Boudin sera bientôt rejoint par Courbet qui s'enchante de saisir les instants magiques de la lumière et du vent sur les grandes étendues de plage, où mer et ciel jouent à se refléter l'un l'autre. A la différence de Boudin, Courbet s'applique à peindre des" paysages de mer" qu'il préfère à l'expression trop employée selon lui de "marine", marines qui sont la plupart du temps des scènes dépourvues de vie humaine. Whistler va sans plus tarder gagner Trouville à son tour et s'éblouir de ces horizons en privilégiant l'harmonie des couleurs. Mais, contrairement à Courbet qui travaille une matière épaisse, il s'attachera à user d'un toucher plus fluide. Il ne craindra pas de reprocher à son maître son "damné réalisme" et à affronter ses critiques, bien que tous deux se rappelleront longtemps les moments exquis qu'ils partagèrent sur le littoral en dégustant des crevettes au beurre frais et en se grisant de rêve et d'espace.
Lors de l'été 1870, c'est au tour de Monet de quitter Bougival avec épouse et enfant pour le passer à Trouville et proposer, à la suite de Boudin, des images-miroirs à la riche clientèle qui fréquente les lieux et qui, désormais, fixera ses souvenirs estivaux en accrochant les tableaux aux corniches de ses salons. C'est ainsi qu'il peint l'hôtel des Roches-Noires où Marcel Proust, qui sut admirablement décrire, non au pinceau mais à la plume, la Normandie, séjournera douze années plus tard avec sa mère, ou bien le spectacle d'élégants promeneurs s'attardant sur le sable à Trouville, ou encore Camille - sa jeune femme - causant avec sa voisine. Et il n'est pas impossible que la femme en noir assise à ses côtés sur cette toile soit Marie-Anne, l'épouse d'Eugène Boudin.

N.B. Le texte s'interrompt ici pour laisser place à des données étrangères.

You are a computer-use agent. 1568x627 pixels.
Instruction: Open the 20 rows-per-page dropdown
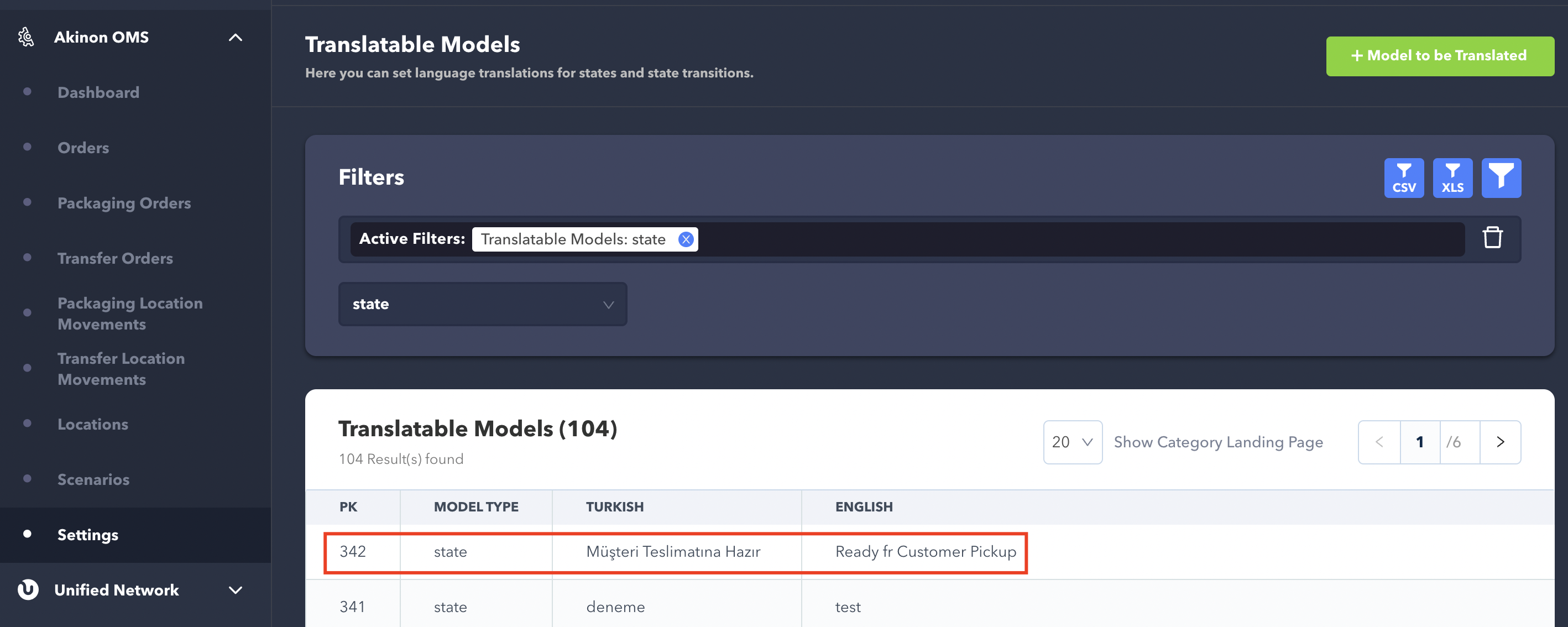(x=1072, y=442)
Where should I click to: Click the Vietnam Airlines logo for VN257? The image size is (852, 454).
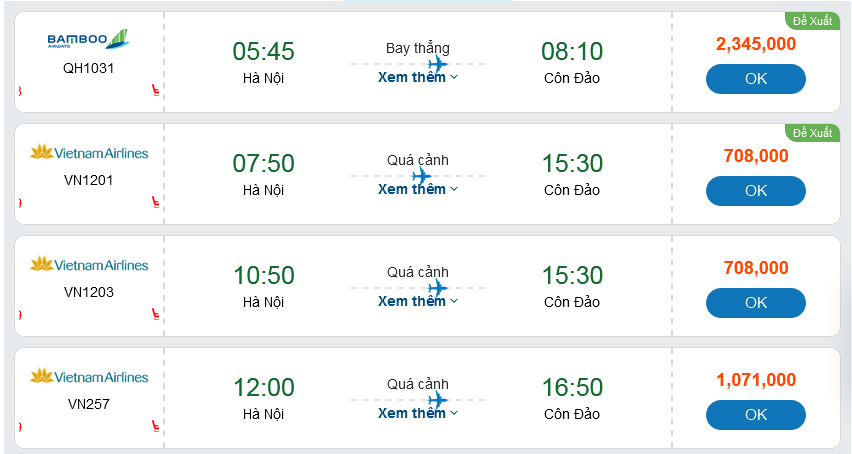(89, 377)
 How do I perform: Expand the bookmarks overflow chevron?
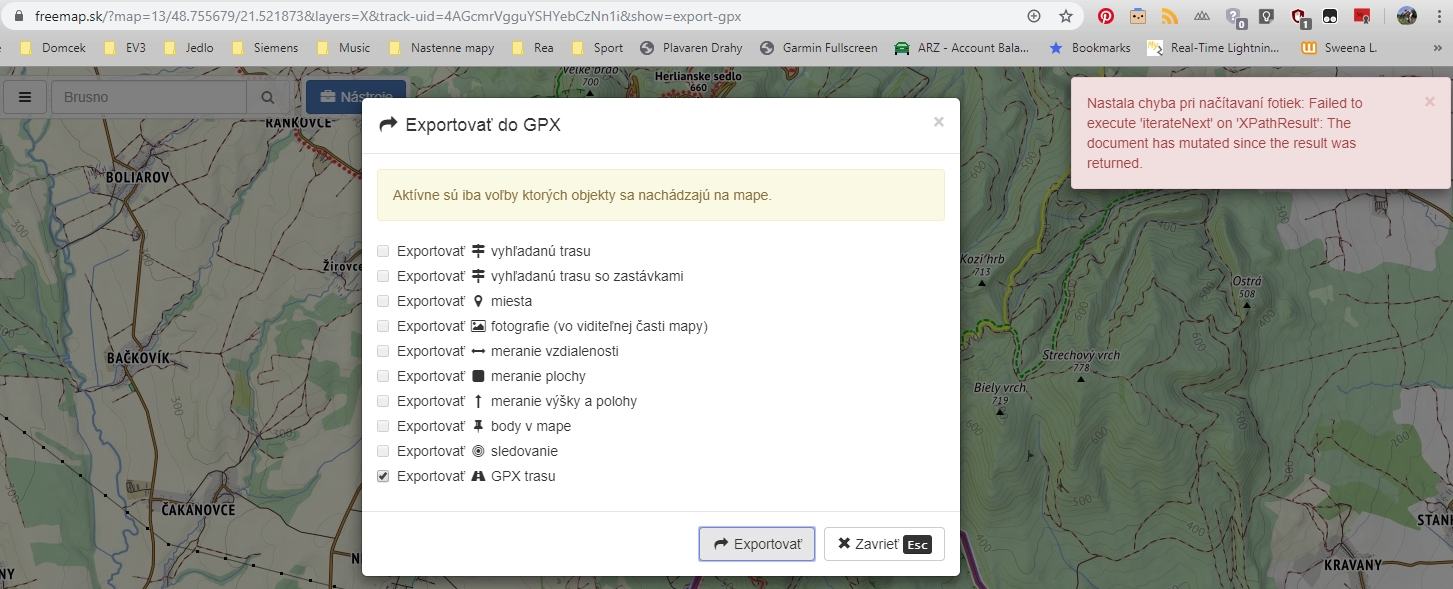point(1438,46)
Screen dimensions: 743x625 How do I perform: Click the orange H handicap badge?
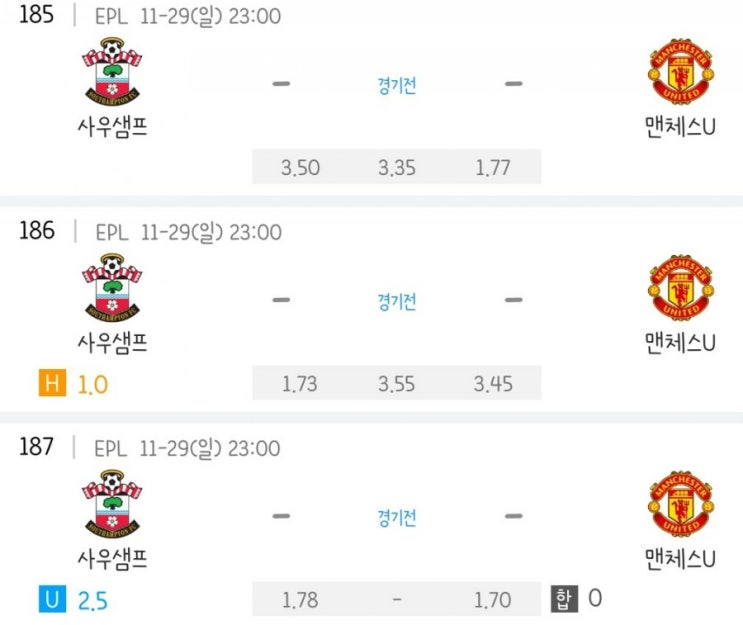52,384
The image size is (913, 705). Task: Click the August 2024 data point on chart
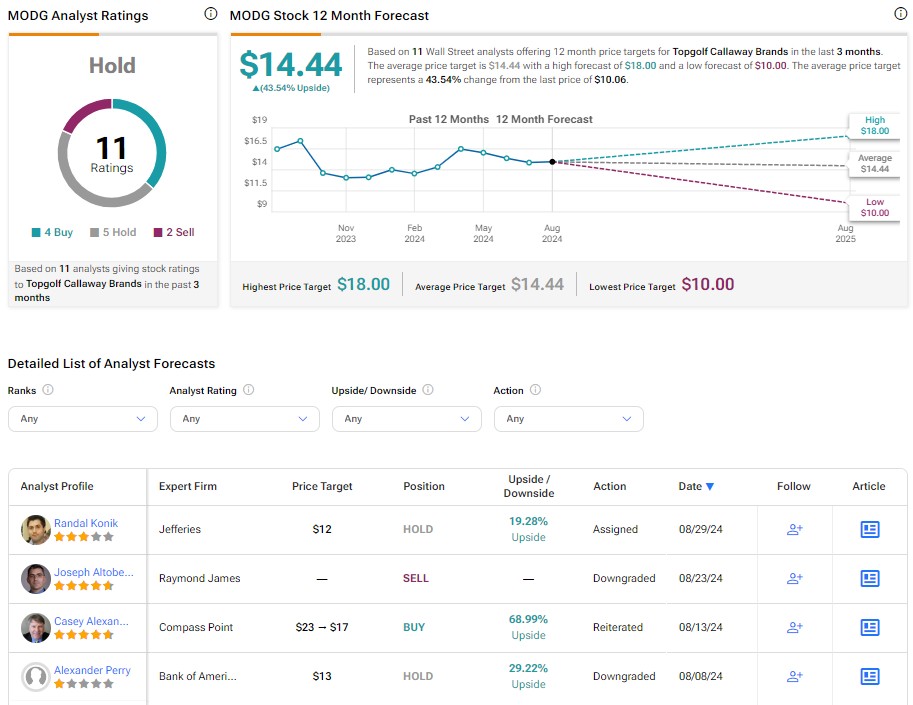[x=552, y=161]
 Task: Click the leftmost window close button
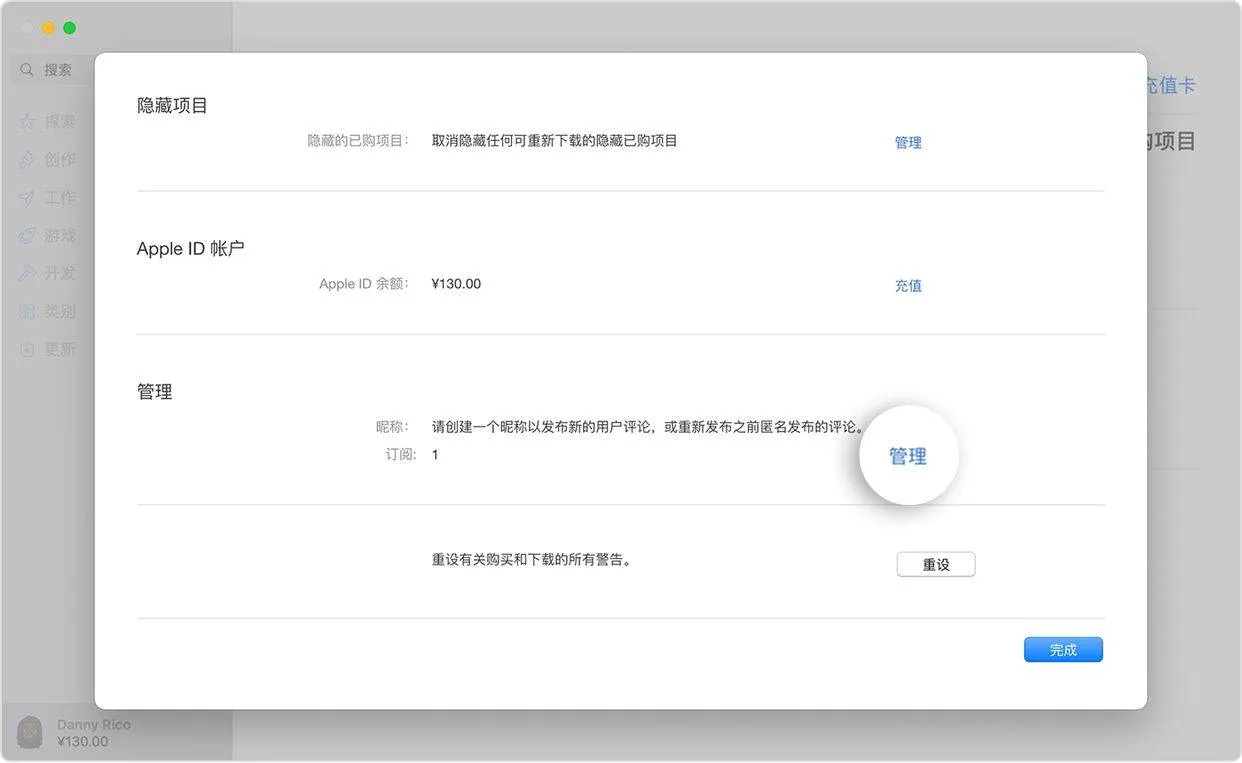click(27, 28)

Sur les neuf sujets traités cet été là par Claude Monet, citons "L'entrée du port de Trouville" qui sera acheté par le galeriste Paul Durand-Ruel et marquera ainsi le début de sa longue collaboration avec celui qui avec "Impression au soleil levant" fera de la Normandie le berceau de l'impressionnisme.

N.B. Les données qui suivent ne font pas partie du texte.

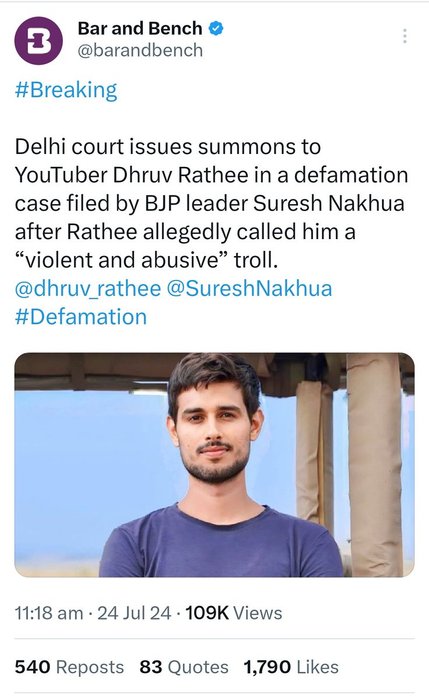Visit the @dhruv_rathee mention

tap(87, 288)
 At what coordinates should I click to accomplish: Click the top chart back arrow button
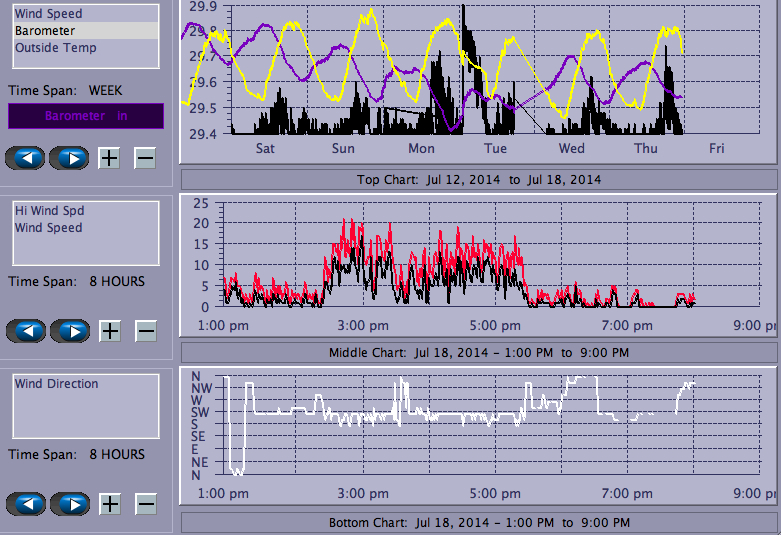(x=26, y=158)
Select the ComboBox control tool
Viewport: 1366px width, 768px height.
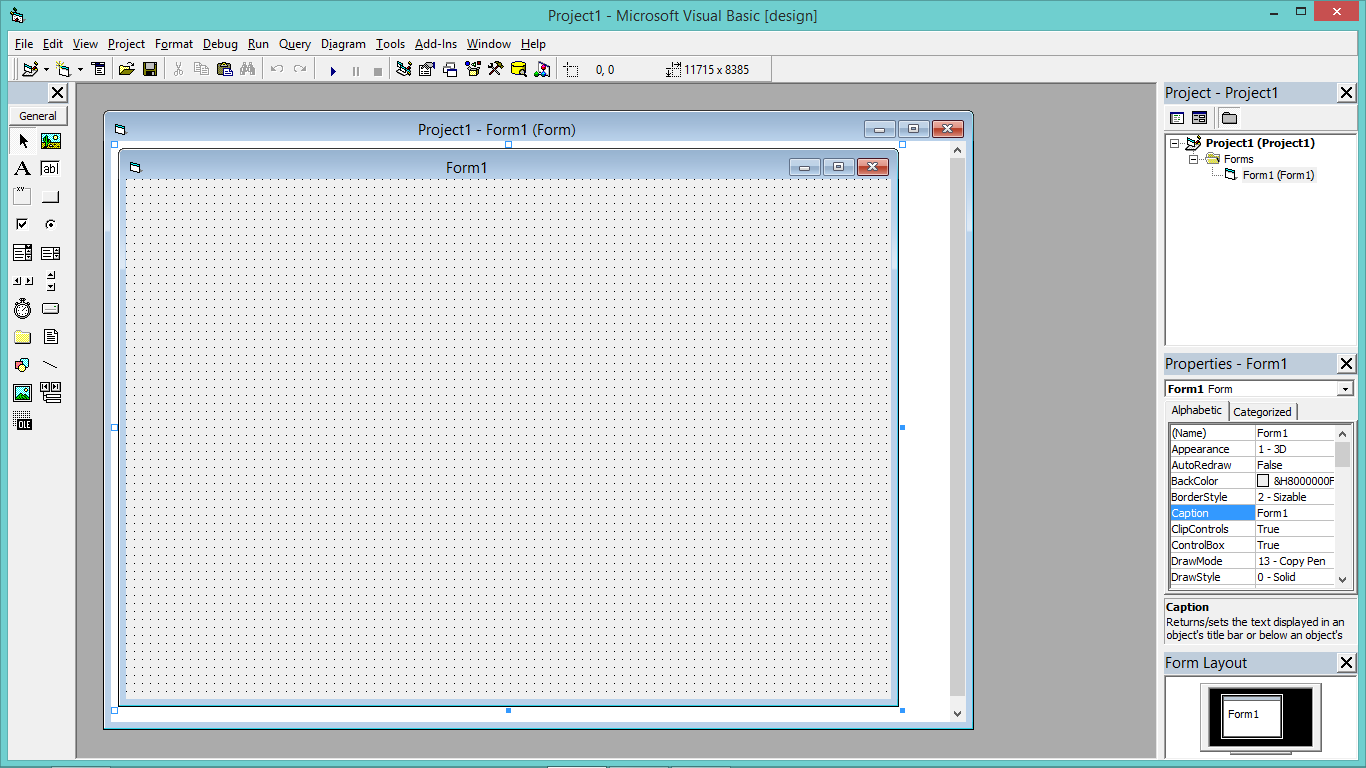coord(22,252)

C'est aux alentours de 1880 que Caillebotte, grand amateur de nautisme, vient régater à Trouville, s'installant d'abord à la villa des Fleurs, puis à l'hôtel de Paris. Il réalisera une série de vues plongeantes prises depuis la corniche surplombant la mer, représentant les villas et chaumières qui s'étagent au flanc de la colline avec leurs jardins fleuris et leurs vues saisissantes sur les voiles qui s'égaient au large. Longtemps sous-estimé, ce peintre délicat a été redécouvert récemment et doit beaucoup aux collectionneurs américains qui surent apprécier son charme et ses audaces picturales bien avant les Français.

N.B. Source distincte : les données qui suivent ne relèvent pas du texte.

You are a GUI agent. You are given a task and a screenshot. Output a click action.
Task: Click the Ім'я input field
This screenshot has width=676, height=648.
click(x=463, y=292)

Mais pourquoi la Normandie a-t-elle occupé une place aussi éminente dans l'art pictural et l'impressionnisme en particulier ? Je le disais au début de cet article, pour la grâce et la diversité de ses paysages, mais également la richesse de son patrimoine architectural (on se rappelle les études de lumière que Monet a consacrées au porche de la cathédrale de Rouen ), pour la découverte du paysage de plein air que les peintres vont apprécier de plus en plus et, enfin, pour la mode des bains de mer et l'émergence du temps des loisirs que les plages normandes surent instaurer de façon permanente entre vagues et falaises.